Return only those lines of the listing that hold the word "filter".

-- THE RECORDS follows --

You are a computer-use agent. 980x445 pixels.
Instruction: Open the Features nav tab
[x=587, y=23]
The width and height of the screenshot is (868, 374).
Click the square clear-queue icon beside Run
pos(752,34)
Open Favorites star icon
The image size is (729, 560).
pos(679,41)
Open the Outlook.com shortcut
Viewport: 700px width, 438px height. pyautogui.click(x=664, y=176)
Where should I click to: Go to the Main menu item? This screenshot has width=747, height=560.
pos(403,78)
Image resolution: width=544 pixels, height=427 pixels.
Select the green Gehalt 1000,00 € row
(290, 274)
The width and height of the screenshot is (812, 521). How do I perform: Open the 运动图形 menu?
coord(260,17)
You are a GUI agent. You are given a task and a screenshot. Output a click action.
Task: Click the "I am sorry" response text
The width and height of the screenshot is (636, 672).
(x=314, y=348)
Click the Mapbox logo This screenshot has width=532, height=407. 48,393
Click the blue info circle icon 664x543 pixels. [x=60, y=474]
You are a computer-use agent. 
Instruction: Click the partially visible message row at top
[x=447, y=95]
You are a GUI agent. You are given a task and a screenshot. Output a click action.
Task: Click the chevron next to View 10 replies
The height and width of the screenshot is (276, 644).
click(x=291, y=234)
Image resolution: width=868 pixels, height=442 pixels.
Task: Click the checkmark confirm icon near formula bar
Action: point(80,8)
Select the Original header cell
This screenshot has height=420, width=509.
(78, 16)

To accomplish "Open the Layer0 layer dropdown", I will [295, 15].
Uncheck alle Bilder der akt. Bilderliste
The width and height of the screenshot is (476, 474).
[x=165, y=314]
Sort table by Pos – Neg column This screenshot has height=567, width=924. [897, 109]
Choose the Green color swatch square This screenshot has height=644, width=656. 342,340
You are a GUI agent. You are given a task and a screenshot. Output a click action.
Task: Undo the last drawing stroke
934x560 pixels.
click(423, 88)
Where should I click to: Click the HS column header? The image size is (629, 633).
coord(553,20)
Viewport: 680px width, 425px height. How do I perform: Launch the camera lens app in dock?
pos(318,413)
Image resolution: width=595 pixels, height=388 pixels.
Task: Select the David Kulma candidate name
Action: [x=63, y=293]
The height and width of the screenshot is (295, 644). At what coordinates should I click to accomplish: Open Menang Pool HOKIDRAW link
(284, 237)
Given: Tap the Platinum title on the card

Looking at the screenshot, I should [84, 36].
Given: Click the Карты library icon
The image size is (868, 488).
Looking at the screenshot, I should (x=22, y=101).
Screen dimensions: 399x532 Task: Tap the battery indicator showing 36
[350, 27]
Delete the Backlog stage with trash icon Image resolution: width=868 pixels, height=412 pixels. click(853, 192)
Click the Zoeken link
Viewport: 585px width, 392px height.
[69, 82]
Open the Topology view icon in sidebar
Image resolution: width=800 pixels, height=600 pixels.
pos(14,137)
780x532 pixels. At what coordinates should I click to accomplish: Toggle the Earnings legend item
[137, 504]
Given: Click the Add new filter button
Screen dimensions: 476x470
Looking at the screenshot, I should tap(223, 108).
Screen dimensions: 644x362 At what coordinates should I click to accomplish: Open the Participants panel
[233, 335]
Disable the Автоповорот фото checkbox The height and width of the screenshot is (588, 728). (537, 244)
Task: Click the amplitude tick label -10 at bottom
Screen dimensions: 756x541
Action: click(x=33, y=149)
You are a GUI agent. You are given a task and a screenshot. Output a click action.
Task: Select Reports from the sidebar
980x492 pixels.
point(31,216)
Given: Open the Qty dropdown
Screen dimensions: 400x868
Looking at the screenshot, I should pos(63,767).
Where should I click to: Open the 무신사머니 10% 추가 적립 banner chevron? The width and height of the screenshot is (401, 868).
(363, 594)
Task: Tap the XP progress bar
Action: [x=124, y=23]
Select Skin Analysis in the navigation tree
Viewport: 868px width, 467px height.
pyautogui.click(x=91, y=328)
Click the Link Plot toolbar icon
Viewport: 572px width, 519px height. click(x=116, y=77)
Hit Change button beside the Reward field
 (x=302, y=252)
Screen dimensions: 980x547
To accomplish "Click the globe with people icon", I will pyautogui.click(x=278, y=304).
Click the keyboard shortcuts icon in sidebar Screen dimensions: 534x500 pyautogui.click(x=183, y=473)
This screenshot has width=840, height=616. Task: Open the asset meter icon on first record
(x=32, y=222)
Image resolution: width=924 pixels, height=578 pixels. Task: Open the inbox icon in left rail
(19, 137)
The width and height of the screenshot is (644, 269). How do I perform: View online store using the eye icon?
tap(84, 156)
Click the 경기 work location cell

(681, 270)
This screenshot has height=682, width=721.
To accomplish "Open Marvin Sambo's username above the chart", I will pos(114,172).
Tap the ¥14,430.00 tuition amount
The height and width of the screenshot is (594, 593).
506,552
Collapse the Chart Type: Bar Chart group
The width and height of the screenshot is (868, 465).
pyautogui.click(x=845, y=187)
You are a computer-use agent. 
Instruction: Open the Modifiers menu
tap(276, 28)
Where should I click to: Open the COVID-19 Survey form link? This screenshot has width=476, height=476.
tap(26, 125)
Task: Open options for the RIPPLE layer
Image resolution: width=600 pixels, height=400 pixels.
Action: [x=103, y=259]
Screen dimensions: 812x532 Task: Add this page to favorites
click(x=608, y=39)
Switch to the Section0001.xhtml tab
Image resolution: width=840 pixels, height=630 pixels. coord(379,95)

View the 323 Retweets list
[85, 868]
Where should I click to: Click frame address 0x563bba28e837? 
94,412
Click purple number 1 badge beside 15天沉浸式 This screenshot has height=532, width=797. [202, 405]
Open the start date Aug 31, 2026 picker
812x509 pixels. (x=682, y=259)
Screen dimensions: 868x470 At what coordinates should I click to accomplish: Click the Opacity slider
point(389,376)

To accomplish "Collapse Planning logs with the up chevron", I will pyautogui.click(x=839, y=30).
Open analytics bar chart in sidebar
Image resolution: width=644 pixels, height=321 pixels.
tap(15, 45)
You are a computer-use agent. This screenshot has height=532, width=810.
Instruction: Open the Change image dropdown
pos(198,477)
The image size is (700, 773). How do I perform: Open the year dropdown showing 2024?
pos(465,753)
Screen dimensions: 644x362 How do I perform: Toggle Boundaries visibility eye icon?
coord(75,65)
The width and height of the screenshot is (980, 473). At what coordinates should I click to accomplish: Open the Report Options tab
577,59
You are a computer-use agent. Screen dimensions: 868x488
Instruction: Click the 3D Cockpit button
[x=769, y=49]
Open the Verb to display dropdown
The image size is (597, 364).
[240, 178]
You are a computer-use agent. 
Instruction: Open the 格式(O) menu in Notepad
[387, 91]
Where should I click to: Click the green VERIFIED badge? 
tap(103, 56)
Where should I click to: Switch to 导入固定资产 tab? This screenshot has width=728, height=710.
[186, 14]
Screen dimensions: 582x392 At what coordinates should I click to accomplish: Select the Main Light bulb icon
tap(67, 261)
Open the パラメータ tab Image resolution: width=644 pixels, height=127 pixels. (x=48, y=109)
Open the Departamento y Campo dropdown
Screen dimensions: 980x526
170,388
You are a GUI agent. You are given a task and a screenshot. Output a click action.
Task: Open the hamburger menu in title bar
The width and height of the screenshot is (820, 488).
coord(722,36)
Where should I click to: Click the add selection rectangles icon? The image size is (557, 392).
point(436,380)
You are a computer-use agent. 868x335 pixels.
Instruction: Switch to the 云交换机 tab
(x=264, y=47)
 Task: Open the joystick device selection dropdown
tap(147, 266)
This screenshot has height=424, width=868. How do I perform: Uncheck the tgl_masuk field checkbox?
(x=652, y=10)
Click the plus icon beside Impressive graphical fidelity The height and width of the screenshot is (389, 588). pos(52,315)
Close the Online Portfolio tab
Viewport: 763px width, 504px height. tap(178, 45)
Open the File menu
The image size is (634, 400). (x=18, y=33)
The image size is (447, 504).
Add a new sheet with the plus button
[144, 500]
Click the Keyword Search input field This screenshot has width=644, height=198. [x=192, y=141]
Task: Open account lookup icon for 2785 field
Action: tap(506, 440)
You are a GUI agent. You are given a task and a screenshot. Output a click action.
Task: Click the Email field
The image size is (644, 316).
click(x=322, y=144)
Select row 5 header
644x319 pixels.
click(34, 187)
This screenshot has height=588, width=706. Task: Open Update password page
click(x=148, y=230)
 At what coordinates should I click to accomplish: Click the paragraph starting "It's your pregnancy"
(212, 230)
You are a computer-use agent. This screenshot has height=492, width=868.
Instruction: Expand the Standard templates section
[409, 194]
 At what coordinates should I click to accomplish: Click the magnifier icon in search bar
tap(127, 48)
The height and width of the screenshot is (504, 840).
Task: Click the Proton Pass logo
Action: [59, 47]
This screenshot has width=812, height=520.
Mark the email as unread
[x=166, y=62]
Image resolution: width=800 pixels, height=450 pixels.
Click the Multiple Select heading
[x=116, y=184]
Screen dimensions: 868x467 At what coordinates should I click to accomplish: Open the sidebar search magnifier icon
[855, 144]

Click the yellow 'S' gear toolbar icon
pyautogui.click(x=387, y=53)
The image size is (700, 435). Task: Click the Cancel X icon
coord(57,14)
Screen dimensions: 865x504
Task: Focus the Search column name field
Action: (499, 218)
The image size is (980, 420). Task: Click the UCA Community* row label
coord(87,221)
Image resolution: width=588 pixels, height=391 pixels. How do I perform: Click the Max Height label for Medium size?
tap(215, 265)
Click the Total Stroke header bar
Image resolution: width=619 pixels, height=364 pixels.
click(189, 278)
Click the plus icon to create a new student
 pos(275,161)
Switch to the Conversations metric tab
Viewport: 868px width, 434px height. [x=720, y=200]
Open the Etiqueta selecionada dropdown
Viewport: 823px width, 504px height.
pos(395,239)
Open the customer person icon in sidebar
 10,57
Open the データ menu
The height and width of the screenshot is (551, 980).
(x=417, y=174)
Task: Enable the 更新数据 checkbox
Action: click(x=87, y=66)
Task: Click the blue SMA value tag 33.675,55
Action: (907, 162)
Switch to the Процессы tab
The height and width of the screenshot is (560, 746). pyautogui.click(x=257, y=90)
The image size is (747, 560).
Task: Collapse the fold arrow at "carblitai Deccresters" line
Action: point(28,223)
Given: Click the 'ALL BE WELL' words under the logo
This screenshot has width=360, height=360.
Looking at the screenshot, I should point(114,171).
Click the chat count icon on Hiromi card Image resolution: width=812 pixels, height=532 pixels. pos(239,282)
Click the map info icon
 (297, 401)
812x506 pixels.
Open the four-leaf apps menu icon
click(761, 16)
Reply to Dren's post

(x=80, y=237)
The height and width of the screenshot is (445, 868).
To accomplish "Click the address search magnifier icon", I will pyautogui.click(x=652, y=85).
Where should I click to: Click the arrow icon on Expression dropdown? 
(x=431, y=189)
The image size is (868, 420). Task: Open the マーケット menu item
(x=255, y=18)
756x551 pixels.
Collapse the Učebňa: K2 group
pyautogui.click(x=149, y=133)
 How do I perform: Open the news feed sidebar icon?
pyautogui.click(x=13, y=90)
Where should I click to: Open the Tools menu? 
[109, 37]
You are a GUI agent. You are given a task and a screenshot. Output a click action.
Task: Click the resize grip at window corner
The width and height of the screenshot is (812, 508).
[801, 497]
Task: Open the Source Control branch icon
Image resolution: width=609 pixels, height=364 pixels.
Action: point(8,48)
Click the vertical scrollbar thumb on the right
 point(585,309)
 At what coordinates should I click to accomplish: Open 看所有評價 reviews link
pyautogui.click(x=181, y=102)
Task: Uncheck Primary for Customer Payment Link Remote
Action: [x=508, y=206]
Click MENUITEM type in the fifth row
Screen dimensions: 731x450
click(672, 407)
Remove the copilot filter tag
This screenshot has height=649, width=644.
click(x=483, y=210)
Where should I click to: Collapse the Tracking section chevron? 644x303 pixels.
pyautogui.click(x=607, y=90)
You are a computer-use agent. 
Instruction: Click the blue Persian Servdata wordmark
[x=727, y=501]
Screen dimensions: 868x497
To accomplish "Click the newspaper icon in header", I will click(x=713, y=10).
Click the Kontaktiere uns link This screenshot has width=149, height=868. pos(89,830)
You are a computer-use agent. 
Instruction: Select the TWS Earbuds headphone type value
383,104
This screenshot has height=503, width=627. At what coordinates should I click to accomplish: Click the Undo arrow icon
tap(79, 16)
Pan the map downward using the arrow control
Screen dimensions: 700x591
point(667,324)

-- THE RECORDS concluded --

EXERCISE RESULT —
Given: Click the Add new filter button
Remove the copilot filter tag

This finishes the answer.